Plaintiff sought to depose non-party Murphy and sent a subpoena to Murphy requesting a remote deposition. ECF No. [50-5]. Murphy emailed Plaintiff on June 14, 2022, seeking to reschedule the deposition, clarify whether the instant case was in a discovery posture, request an attendance fee, obtain any documentation Plaintiff intended to use at a deposition, a written agreement that the deposition testimony would not be used in related cases both currently on appeal in the District of Columbia, and a written agreement that Plaintiff would purchase and provide Murphy with a copy of the transcript. Id. at 3. After additional emails from Plaintiff to Murphy, on July 18, 2022, Murphy filed his Motion for a Protective Order, seeking to preclude Plaintiff from proceeding with Murphy's deposition (“Motion”). ECF No. [43]. Magistrate Judge Otazo-Reyes conducted a hearing (“Hearing”) on the Motion on August 4, 2022, ECF No. [46], and thereafter issued two Orders. The first Order on August 4, 2022 required that Plaintiff serve on Murphy five written deposition questions. ECF No. [47]. On August 21, 2022, Plaintiff filed Notice of Filing Murphy's Responses to Plaintiff's Interrogatories (“Notice”). ECF No. [48]. In Plaintiff's Notice, Plaintiff asserted that the objections and claims of privilege in Murphy's responses emphasized the need for Murphy's deposition. Id. Thereafter, Judge Otazo-Reyes entered a Supplemental Order (“Supplemental Order”) granting Murphy's Motion for a Protective Order. ECF No. [49]. Plaintiff filed this Appeal of Magistrate Judge's Supplemental Order (“Objections”). ECF No. [50].

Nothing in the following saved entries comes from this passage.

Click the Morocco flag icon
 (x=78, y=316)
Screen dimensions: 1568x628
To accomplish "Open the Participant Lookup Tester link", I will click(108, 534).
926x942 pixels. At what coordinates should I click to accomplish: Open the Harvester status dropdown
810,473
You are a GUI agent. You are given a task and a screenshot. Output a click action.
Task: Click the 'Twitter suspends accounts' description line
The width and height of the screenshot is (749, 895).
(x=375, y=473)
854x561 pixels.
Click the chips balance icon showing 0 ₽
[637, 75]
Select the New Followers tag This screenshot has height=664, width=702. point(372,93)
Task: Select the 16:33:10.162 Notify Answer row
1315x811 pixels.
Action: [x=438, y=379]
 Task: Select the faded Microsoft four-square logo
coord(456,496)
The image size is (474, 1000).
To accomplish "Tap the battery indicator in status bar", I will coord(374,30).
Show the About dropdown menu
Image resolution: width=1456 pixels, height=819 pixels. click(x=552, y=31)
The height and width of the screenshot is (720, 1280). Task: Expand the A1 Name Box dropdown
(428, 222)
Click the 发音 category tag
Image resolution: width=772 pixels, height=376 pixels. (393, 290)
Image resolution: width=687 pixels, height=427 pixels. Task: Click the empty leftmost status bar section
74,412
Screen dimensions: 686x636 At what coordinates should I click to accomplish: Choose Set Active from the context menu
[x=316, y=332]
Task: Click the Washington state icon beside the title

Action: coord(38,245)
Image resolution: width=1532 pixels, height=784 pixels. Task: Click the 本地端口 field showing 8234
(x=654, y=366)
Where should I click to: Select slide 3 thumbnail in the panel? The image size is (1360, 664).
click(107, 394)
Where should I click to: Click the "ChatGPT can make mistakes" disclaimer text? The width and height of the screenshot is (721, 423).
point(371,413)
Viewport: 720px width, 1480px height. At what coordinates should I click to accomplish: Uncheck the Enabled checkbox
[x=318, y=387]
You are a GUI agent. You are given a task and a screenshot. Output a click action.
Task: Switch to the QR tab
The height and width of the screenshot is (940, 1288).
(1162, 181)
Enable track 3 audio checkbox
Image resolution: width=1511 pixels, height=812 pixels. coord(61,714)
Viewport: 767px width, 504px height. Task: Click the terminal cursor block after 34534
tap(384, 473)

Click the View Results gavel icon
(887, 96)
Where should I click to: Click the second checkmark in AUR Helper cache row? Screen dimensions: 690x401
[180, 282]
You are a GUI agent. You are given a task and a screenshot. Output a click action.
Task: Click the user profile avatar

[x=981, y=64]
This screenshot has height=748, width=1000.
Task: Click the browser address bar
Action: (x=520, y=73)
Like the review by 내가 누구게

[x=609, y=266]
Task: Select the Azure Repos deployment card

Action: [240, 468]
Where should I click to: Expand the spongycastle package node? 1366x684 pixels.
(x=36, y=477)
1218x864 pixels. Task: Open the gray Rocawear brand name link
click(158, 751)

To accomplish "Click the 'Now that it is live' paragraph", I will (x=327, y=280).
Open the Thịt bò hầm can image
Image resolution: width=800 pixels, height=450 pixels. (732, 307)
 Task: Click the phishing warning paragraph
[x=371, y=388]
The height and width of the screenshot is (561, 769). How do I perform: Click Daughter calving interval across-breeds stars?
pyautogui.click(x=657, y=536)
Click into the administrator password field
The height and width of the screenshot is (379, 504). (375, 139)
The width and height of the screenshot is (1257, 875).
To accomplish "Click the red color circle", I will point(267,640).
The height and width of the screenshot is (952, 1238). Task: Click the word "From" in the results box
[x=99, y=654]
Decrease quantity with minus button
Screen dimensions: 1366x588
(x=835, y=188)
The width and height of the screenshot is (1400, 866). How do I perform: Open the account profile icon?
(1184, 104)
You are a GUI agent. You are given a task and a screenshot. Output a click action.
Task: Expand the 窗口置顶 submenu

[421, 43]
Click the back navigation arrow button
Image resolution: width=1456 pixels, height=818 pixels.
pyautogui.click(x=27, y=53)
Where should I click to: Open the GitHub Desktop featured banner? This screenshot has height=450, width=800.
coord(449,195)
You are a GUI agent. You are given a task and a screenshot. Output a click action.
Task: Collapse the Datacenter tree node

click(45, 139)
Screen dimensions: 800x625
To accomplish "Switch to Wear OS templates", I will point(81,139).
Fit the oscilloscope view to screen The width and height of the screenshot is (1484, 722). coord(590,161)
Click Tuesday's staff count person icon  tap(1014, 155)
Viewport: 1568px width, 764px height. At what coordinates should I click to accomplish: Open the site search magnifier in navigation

Gonzalez Ramos v. ADR Vantage, Inc., No. 18-cv-1690 (APM); Gonzalez Ramos v. ADR Vantage, Inc. et al., No. 21-cv-00592 (APM)
II. LEGAL STANDARD
Pursuant to this District's Local Magistrate Judge Rules, a district judge may overrule a magistrate judge's discovery ruling upon finding that it is “clearly erroneous or contrary to law.” S.D. Fla. L. Mag. R. 4(a)(1); see Fed.R.Civ.P. 72(a) (district judge “shall modify or set aside any portion of the magistrate's order found to be clearly erroneous or contrary to law”); Wausau Underwriters Ins. Co. v. Danfoss, LLC, 310 F.R.D. 689, 690 (S.D. Fla. 2015). A finding is clearly erroneous “‘when although there is evidence to support it, the reviewing court on the entire evidence is left with the definite and firm conviction that a mistake has been committed.'” Malvaes v. Constellation Brands, Inc., No. 14-21302-civ, 2015 WL 3863639, at *1 (S.D. Fla. June 22, 2015) (quoting Holton v. City of Thomasville Sch. Dist., 425 F.3d 1325, 1350 (11th Cir. 2005)). “‘In the absence of a legal error, a district court may reverse only if there was an ‘abuse of discretion' by the magistrate judge.'” Wausau Underwriters Ins. Co., 310 F.R.D. at 690 (quoting S.E.C. v. Merkin, 283 F.R.D. 699, 700 (S.D. Fla. 2012)).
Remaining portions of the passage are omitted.